Battle Cry is a board wargame based on the American Civil War, designed by Richard Borg and published by Avalon Hill in 2000.

==Description==
While superficially similar to conventional board wargames, it borrows from miniatures wargaming with its use of plastic figures and its simplified rules.
The map is initially composed of blank hexes, although additional cardboard hexes can be placed to alter the printed terrain and recreate a wide variety of battles, as per scenario instructions. The game manual includes fifteen official scenarios (battles) and Avalon Hill published three extra scenarios, called The Jackson Campaign, for the Origins 2000 and Gen Con 2000 conventions.

Players command a variety of units: infantry, cavalry, and artillery. Each unit is composed of a varying number of plastic figures. During each turn, players alternate playing cards from their hands. There are Order and Special Order cards. Order cards allow a player to activate a number of units on a specified section -left flank, center, or right flank. Special Order cards provide specific unique manipulations of game mechanics that are detailed on the card. Attacks are made by rolling a number of dice, depending on the attacking unit and any defensive terrain. Each six-sided die is labeled with each unit symbol; if the rolled symbol matches the target's unit type, a single figure is removed. A flag roll on the die forces the unit to retreat one square.
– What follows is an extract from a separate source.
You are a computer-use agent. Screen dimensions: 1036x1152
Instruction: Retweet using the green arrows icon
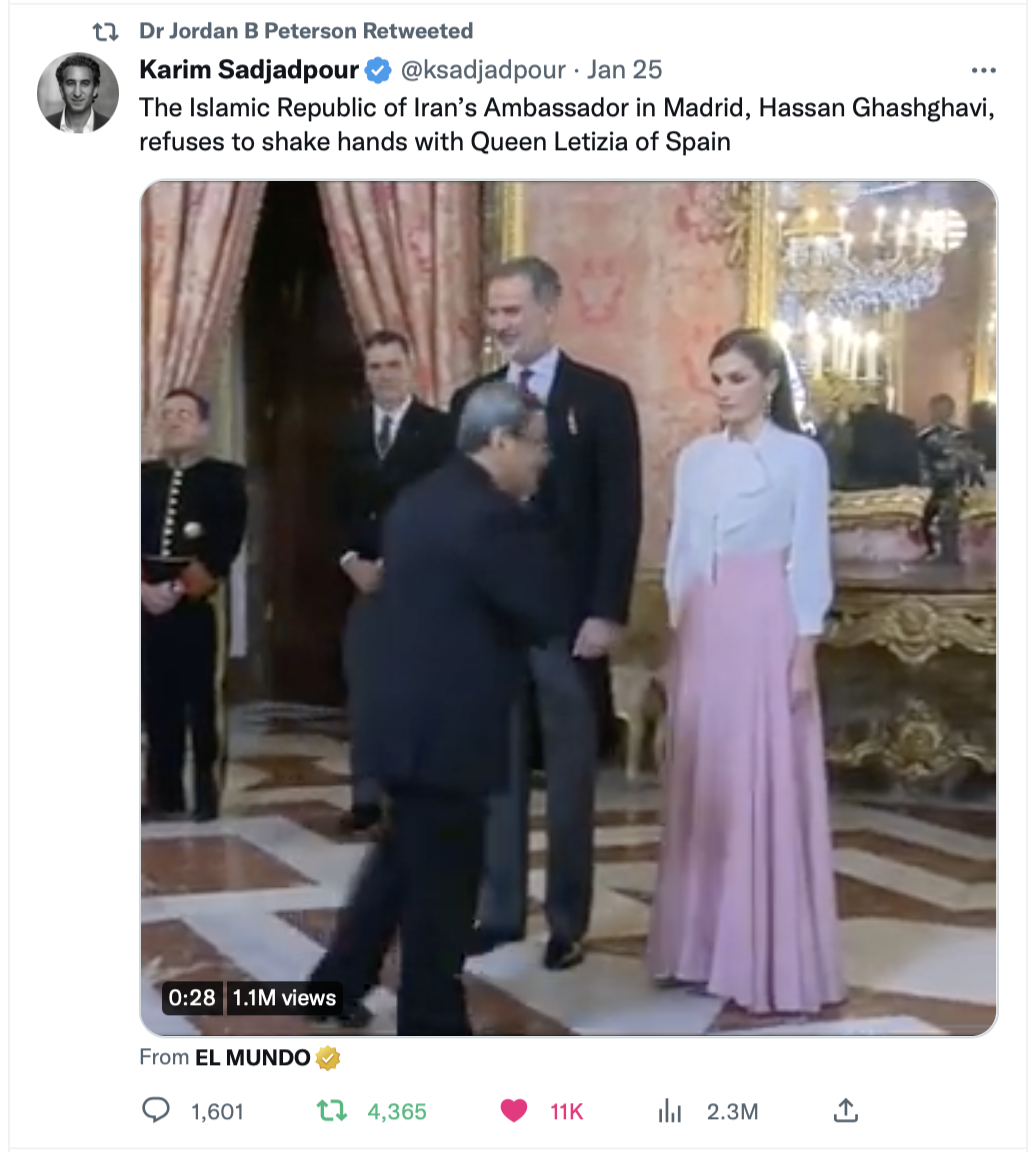tap(331, 1110)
Scenarios might also use a number of the included General figures. The supplied General figures are physically identical but the scenario setup identifies each one as a historical person. The General moves separately but can be co-located in the same hex as another unit; this is the only unit stacking allowed in the game. Generals provide the benefit of allowing an advance after combat when the enemy has been either forced to retreat or completely eliminated, and they also allow a defending unit to ignore the first flag (retreat) dice rolled by the enemy.

For each opponent's unit entirely removed from the board a player receives one victory point. The player who scores the required number of victory points, as determined by the scenario instructions, is the winner.
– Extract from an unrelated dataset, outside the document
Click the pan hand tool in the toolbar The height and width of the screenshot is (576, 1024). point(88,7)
In November 2008, a licensed online version of the game was released by GameTable Online. The online version can be played live against other online players or against a computer opponent. The game includes all of the scenarios of the original tabletop board game but lacks the ability to create unique scenarios. This version of the game is free to play.
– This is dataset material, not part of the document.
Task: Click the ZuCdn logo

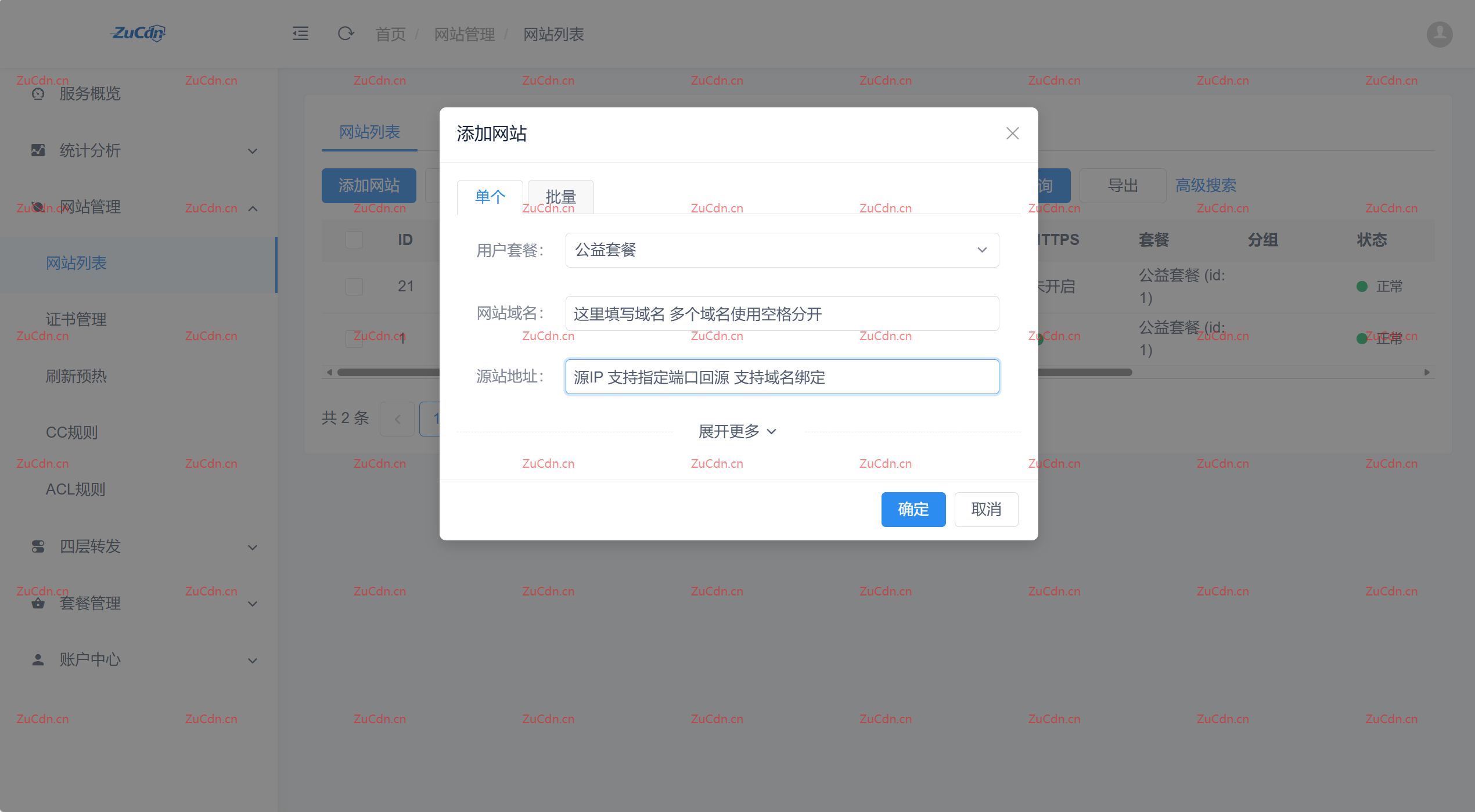Action: coord(138,34)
The same game mechanics were later used in Memoir '44, published by Days of Wonder, Commands & Colors: Ancients, published by GMT Games, and Battle Lore, published by Fantasy Flight Games.

A new, updated version was published in 2013 by Wizards of the Coast for the 150th anniversary of the Civil War.

==Reception==
According to reviewer J.C. Connors "Battle Crys simplicity means that grognards who cut their teeth on past Avalon Hill games ... will probably find themselves unsatisfied. It's not a historical simulation ... a particular strategy that worked in real life might not be possible. But Battle Cry isn't meant to reflect those things -- it's meant to be a fast battle game with a historical flavor."

Battle Cry won the 2001 International Gamers Award for General Strategy, 2-Player category.